Understanding the roles of lncRNAs and how they function in dynamic assemblies with other macromolecules will provide a more comprehensive understanding of cell and developmental biology and of gene–environment interactions. Emerging challenges include understanding the roles of lncRNAs and RNA modifications in functional plasticity, especially in the brain, and the dysregulation of these lncRNA-mediated pathways in neurological disorders, cancer and other diseases.

Recommendations

  1. 1.

    In the absence of more specific categorization, we recommend retention of the general descriptor ‘lncRNA’ for non-coding RNAs greater than 500 nt in length.

  2. 2.

    Unless a lncRNA is antisense to a protein-coding gene (in which case the designation ‘gene name-AS’ should be used), we recommend naming lncRNAs for their own sake with allusion to a discerned characteristic or function (as has been traditional for proteins), preferably accompanied by complete exon–intron structures and genomic coordinates. If no biological context is available, we recommend naming the lncRNA according to the GENCODE system46.

  3. 3.

    We recommend that future gene expression profiling should include full transcript analysis of the isoforms and stoichiometry of mRNAs, lncRNAs and small RNAs in cells at different stages of differentiation, and in various physiological and disease states, learning and stress conditions.

  4. 4.

    These efforts should be complemented by cell-based, organoid-based and in vivo studies using strategies for conditional and tissue-specific or cell type-specific gain-of-function and loss-of-function of lncRNAs.

More broadly, identifying and understanding the roles of lncRNAs and RNA regulatory networks in multicellular development, cell biology and disease will require the following:

  1. 1.

    The determination of the interplay between lncRNAs, chromatin modifications, proteins and the genome in the assembly of the nuclear domains essential for chromatin organization, enhancer function, transcription and splicing.
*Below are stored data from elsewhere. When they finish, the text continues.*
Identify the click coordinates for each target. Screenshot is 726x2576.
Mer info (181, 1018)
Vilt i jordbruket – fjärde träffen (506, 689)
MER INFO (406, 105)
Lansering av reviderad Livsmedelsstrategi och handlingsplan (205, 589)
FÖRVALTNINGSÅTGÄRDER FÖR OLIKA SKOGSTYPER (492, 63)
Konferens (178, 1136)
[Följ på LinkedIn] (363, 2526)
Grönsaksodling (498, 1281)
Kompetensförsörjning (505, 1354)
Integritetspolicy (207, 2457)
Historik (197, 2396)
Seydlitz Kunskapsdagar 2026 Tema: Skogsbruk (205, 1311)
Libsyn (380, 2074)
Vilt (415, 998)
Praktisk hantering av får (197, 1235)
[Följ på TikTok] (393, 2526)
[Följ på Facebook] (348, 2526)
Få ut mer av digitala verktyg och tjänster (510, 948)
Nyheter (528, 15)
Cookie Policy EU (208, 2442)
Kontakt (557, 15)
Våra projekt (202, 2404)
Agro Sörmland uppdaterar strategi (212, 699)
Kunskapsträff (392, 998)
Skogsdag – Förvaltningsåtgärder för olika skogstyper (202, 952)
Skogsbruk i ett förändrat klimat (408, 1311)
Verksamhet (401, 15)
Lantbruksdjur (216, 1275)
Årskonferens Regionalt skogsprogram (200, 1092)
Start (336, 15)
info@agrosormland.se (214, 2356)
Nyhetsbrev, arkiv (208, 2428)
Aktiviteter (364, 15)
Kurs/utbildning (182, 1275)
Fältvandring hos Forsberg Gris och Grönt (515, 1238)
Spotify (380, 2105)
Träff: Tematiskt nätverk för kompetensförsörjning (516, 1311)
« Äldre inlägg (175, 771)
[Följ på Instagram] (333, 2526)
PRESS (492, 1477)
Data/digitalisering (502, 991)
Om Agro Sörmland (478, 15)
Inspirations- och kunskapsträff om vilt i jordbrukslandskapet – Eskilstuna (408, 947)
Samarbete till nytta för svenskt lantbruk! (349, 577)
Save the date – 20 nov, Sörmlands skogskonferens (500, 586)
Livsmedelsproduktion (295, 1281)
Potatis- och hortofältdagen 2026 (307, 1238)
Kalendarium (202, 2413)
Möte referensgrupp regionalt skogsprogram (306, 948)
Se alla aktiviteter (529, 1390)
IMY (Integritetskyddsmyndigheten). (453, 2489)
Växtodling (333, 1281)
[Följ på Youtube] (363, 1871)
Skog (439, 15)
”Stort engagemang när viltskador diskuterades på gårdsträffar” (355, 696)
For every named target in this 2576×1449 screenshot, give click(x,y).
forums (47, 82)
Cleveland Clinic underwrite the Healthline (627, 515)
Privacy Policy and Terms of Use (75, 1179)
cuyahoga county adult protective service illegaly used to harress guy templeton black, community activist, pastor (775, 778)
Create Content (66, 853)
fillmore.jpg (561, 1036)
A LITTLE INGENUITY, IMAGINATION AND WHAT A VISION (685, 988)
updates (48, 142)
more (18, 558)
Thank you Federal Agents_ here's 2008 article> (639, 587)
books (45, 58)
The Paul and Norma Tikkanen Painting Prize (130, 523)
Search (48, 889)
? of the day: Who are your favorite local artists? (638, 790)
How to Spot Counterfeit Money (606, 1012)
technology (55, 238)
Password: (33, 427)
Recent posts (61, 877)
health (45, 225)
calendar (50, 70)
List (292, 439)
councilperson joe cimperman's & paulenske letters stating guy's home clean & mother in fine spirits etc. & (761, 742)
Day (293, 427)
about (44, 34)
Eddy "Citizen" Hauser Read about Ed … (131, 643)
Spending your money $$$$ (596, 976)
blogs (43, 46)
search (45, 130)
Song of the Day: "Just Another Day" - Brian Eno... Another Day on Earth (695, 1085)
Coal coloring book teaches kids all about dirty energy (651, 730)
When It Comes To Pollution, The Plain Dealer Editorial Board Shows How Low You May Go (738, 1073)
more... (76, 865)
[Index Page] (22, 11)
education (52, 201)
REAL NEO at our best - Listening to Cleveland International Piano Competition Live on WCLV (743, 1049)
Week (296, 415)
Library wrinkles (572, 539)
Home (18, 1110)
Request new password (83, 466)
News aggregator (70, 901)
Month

This effort will require the development of antibodies with high specificity for protein–RNA complexes, and of intracellular RNA-tracking methods429.

  2. 2.

    The determination of lncRNA localization, structure–function relationships and interactions using a range of sequencing, chemical probing, imaging methods430,431,432,433 and cryogenic electron microscopy434.

  3. 3.

    The identification and characterization of the many unknown nuclear and cytoplasmic compartments decorated by specific lncRNAs.

  4. 4.

    Harnessing the power of machine learning to interrogate large genomic, epigenomic, transcriptomic, proteomic and phenomic datasets to identify causal links and pathways.